Euro Security Watch with Mathew J. Schwartz

Fraud Management & Cybercrime , Ransomware

Victims' Known Ransom Payments to Ransomware Groups Decline

Evidence Suggests Victims Ponied Up 40% Less in Ransom Payments, Researchers Say
Victims' Known Ransom Payments to Ransomware Groups Decline
Image: Chainalysis, based on latest available blockchain intelligence

The total amount of ransom payments being sent by victims to ransomware groups appears to have taken a big dip last year.

See Also: 5 Requirements for Modern DLP

Blockchain intelligence firm Chainalysis reports that based on currently available data, "2022's total ransomware revenue fell to at least $456.8 million in 2022 from $765.6 million in 2021 - a huge drop of 40.3%."

It adds that "evidence suggests that this is due to victims' increasing unwillingness to pay ransomware attackers," rather than a decline in the number of ransomware attacks.

Indeed, according to multiple sources, the number of ransomware attacks hasn't declined in recent years, or at least not by much.

One caveat with the Chainalysis findings is that they are based on tracing cryptocurrency flows to wallets known to be operated or owned by criminals. The firm regularly updates its past estimates of cryptocurrency flow volumes as new information comes to light, such as when police bust a cybercrime group or darknet market and share cryptocurrency wallet addresses and other intelligence.

Early last year, for example, the firm reported seeing $602 million in ransomware payments for 2021, which it has so far revised up to $766 million.

But Chainalysis' findings square with those of security firm Coveware. The ransomware incident response company in October reported that fewer ransomware victims were paying a ransom.

How Often Did a Ransomware Victim Pay?

2109 2020 2021 2022
Paid 76% 70% 50% 41%
Did Not Pay 24% 30% 50% 59%
Source: Coveware, based on thousands of cases it worked

Coveware said this was due in part to there being a "decline in quality and reliability" of decryption tools being furnished by attackers, which led more victims to eschew paying (see: Ransomware: 'Amateur' Tactics Lead Fewer Victims to Pay).

Ransomware Changes

Analyzing the ransomware landscape in 2022, Chainalysis also found:

  • More strains: The number of active ransomware strains "reportedly exploded" last year. Fortinet saw more than 10,000 strains in the first half of last year alone, but the lion's share of ransom proceeds still flow to a relatively small number of groups.
  • Shorter lifespan: While a ransomware strain had an average lifespan of 153 days in 2021, that dropped to just 70 days last year, potentially because attackers attempted to better "obfuscate their activity" by churning out new types of malware.
  • Money laundering changes: Ransomware increasingly used "mainstream, centralized exchanges" to launder funds instead of high-risk exchanges or darknets for money laundering, although the use of mixers increased slightly.
  • Small talent pool: "While many strains are active throughout the year, the actual number of individuals who make up the ransomware ecosystem is likely quite small."

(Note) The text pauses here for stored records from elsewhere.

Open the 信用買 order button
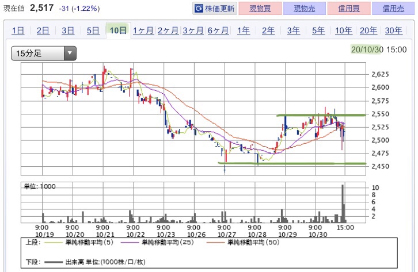This screenshot has width=418, height=272. tap(349, 9)
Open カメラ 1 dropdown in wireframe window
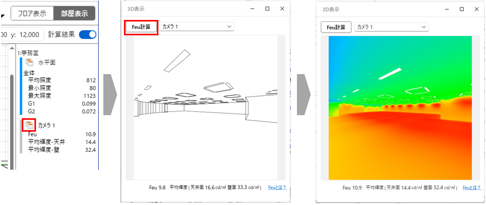Viewport: 486px width, 205px height. click(197, 26)
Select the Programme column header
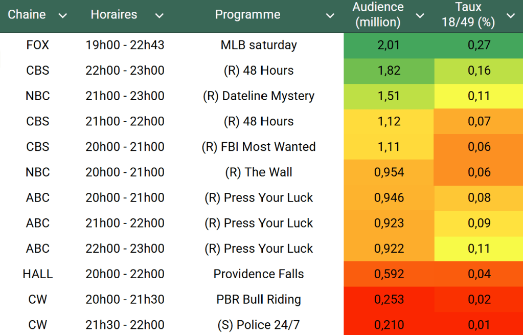This screenshot has height=335, width=523. (x=247, y=15)
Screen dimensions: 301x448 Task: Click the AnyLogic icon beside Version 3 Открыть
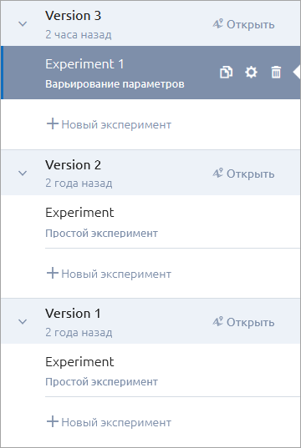[x=217, y=24]
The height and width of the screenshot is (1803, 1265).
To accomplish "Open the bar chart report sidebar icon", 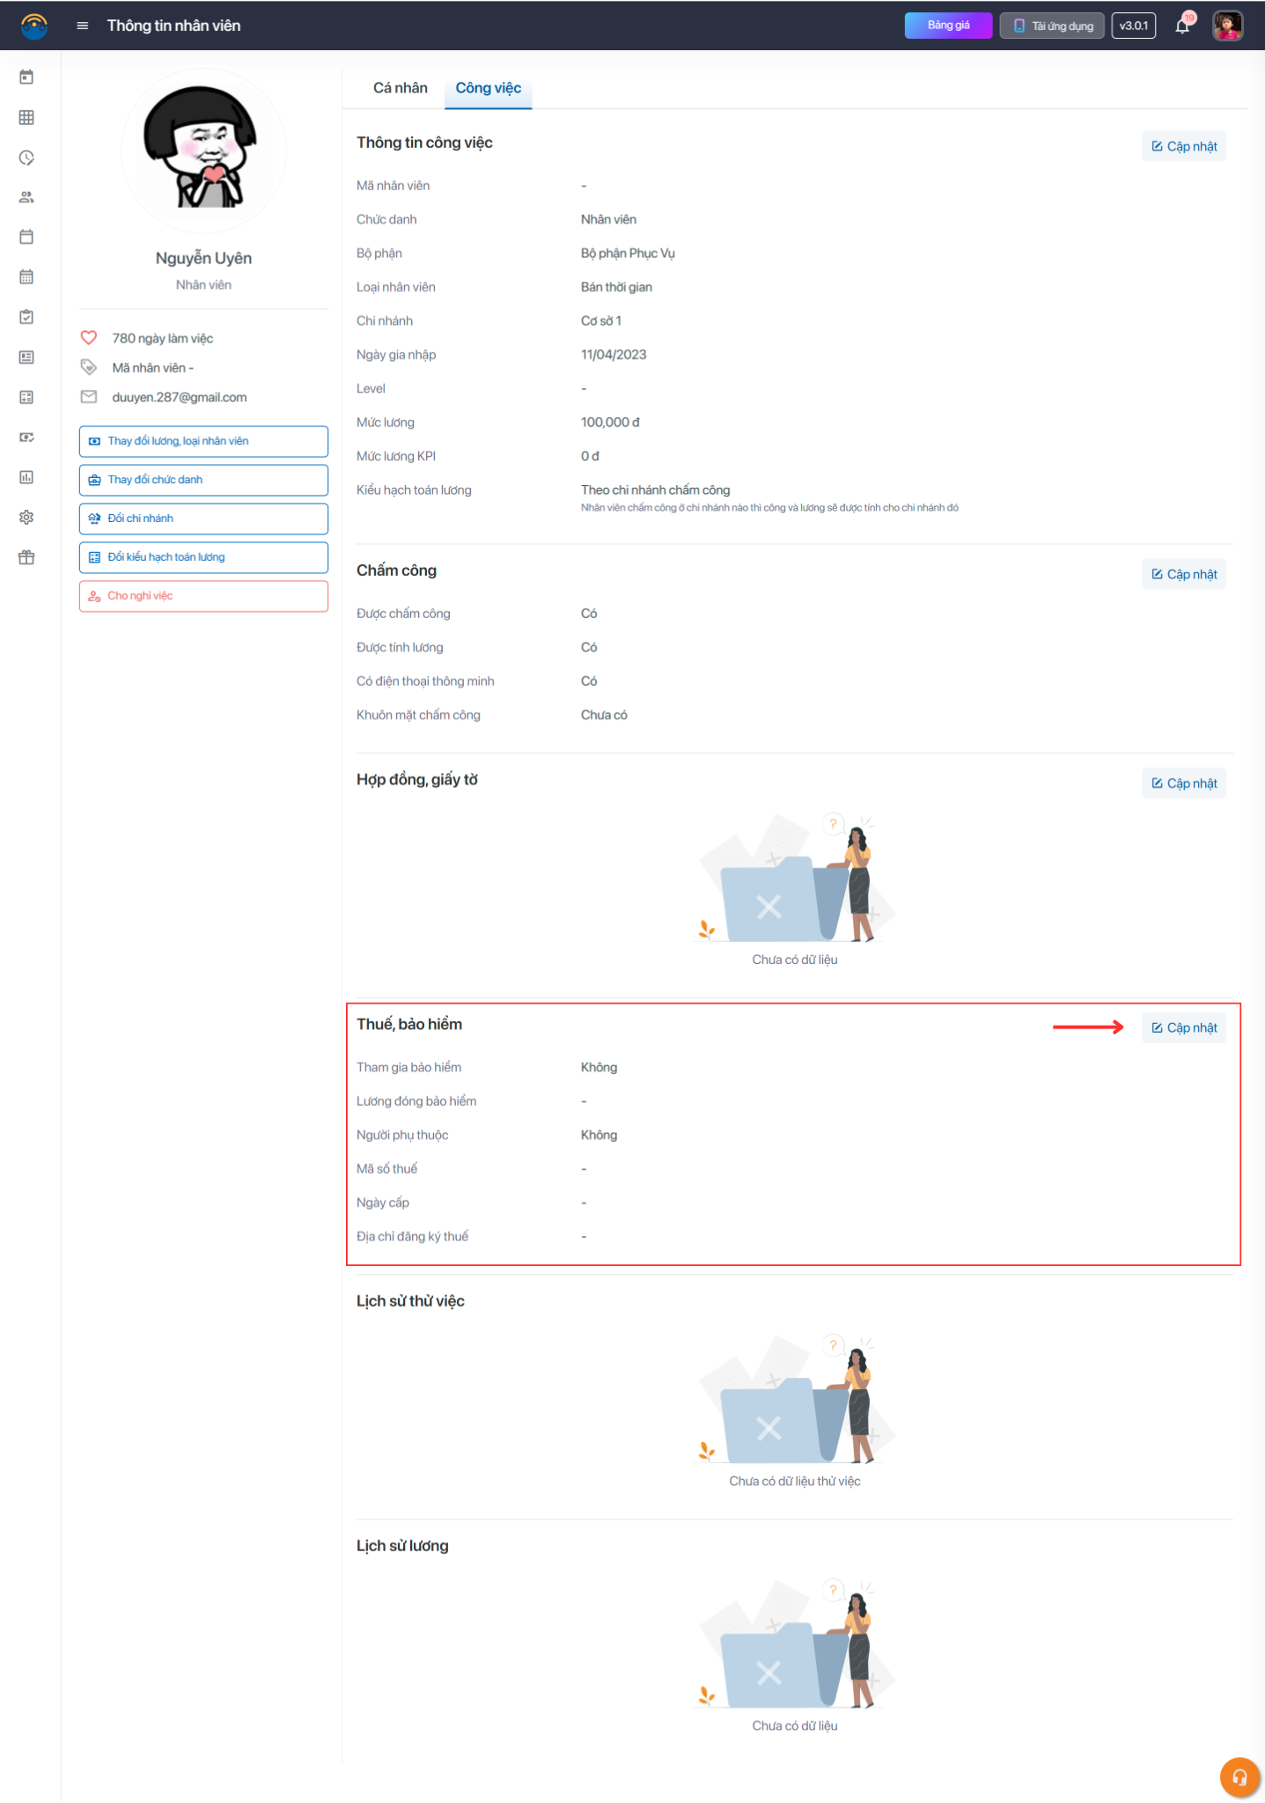I will coord(26,477).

Allegiance in the cybercrime realm seems to remain cheap, at least for affiliates - or business partners - of ransomware groups, who in effect lease attack code from operators. Security experts have long tracked how affiliates work with different groups, sometimes at the same time. Some affiliates appear to use different strains based on target selection. Although affiliates typically receive up to 70% of every ransom paid, some may negotiate different profit-sharing arrangements with operators.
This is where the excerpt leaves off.